An interesting part of the video with this article regarding the process of getting a pardon
NERMEEN SHAIKH: And, in fact, John, Trump granted very few pardons. I don’t know if that’s just officially through, as you say, the Office of the Pardon Attorney, or even through these other means.
JOHN KIRIAKOU: Well, you know, that’s a very interesting thing. There really is a very formal way of applying for a pardon. You go to this website, you fill out the form, and you hope for the best. In the meantime, the website routes your application to the FBI, the FBI does a background investigation to make sure that you’ve been “rehabilitated,” and then it goes to your prosecuting attorneys and to the prosecuting judge for comment.
Now, this is supposed to be independent of the Justice Department. The Office of the U.S. Pardon Attorney is supposed to be attached to the executive office of the president. It’s actually not. It physically sits at the Justice Department, which is not the way lawmakers on Capitol Hill had originally intended it. But as a result, almost nobody is recommended for a pardon. Almost nobody. And in the meantime, if you want a pardon and you have access to the president, that’s really how you do it. That’s not unique, or that wasn’t unique to Donald Trump. Every president does it that way. It’s kind of one of those ugly little secrets of Washington.
So, what in the world is the Office of the US Pardon Attorney for if people can just go around it, probably have no investigation but instead possibly under the table pardons given out to those with lots of money. Feels like everything was a grift under the table with the Trump administration. Anyone, I believe, should be able to go to the OPA and ask to see the papers for WHY someone was granted a pardon.
Also side note that it is creepy that Trump is throwing out, as a carrot to get elected again, that he would pardon the lawbreakers on Jan 6th. A lot of Republican lawmakers also asked Trump for pardons. Now why would they do that if they didn[t think what they were doing was aboveboard?

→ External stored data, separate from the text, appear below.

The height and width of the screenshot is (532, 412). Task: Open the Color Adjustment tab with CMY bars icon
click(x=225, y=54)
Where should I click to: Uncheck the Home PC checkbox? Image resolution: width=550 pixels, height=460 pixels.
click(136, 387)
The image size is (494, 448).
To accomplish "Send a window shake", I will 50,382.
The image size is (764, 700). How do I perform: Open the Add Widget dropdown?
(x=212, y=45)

The extraordinary claim also raised the prospect that the Republican members of Congress seeking clemency believed Trump’s election fraud claims were baseless: for why would they need pardons if they really were only raising legitimate questions about the election.

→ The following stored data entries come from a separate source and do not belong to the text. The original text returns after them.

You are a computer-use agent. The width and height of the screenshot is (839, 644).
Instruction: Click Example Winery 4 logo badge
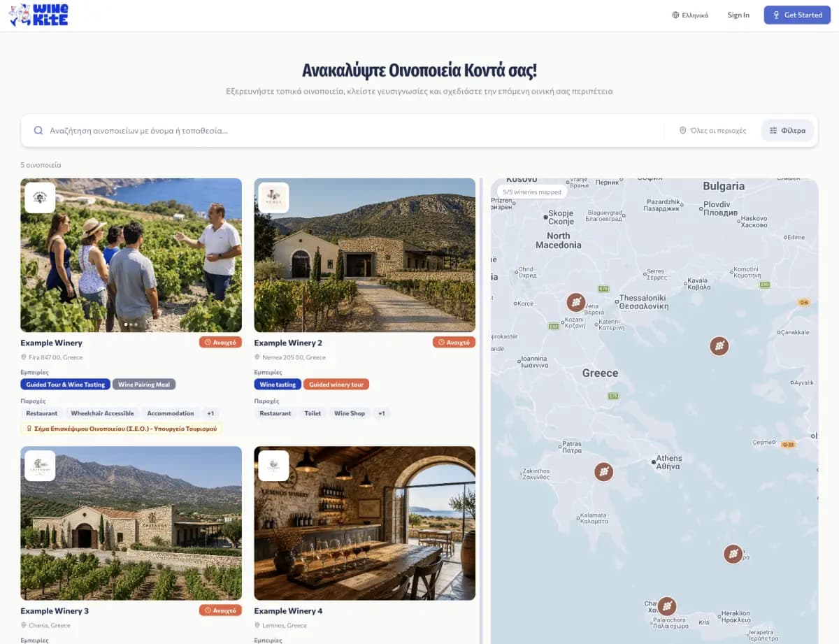(273, 466)
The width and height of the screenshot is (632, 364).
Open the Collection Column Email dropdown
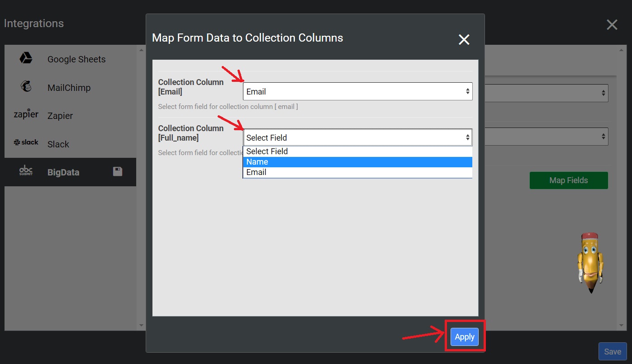tap(357, 91)
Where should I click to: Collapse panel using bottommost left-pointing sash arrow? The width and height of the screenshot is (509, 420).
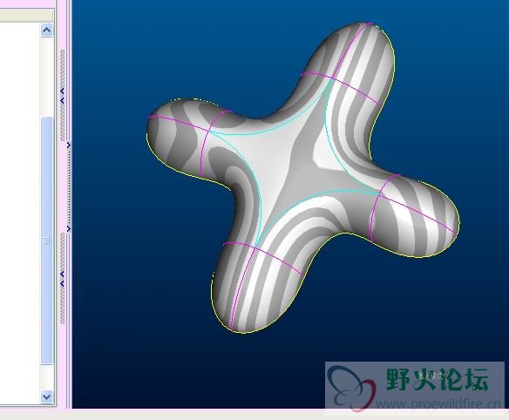coord(62,284)
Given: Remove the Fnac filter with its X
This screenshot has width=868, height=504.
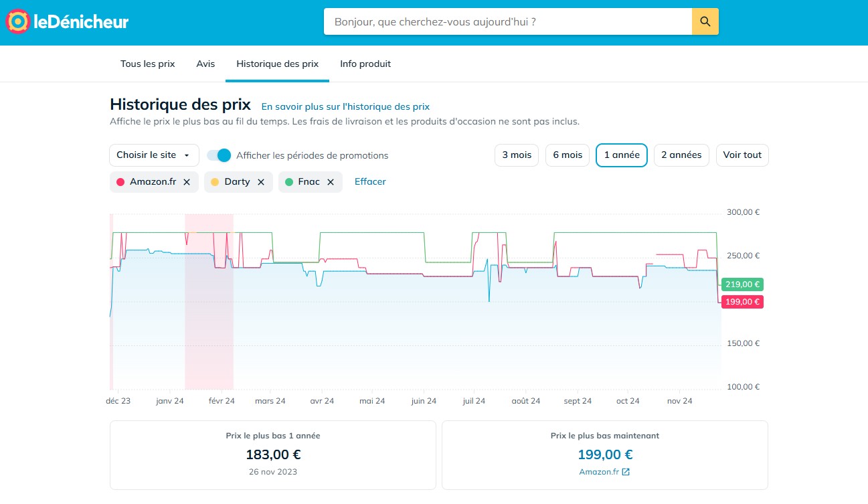Looking at the screenshot, I should pyautogui.click(x=331, y=182).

“It’s hard to find a more explicit statement of consciousness of guilt than looking for a pardon for actions you’ve just taken, assisting in a plan to overthrow the results of a presidential election,” Jamie Raskin, a member of the select committee, told reporters.
The disclosure about the pardons came during the opening hour of the hearing in which the panel made the case that Trump could not credibly believe he had won the 2020 election after some of his most senior advisers told him repeatedly that he had lost to Joe Biden.

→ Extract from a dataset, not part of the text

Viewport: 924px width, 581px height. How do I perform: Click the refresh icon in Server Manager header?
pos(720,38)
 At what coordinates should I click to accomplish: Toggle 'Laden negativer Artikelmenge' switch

Trump, according to videos of closed-door depositions played by the select committee, was told by his data experts he lost the election, told by the then attorney general, Bill Barr, that his election fraud claims were “bullshit”, a conclusion Ivanka Trump said she accepted.
The admissions by some of Trump’s top aides are important since they could put federal prosecutors one step closer to being able to charge Trump with obstructing an official proceeding or defrauding the United States on the basis of election fraud claims he knew were false.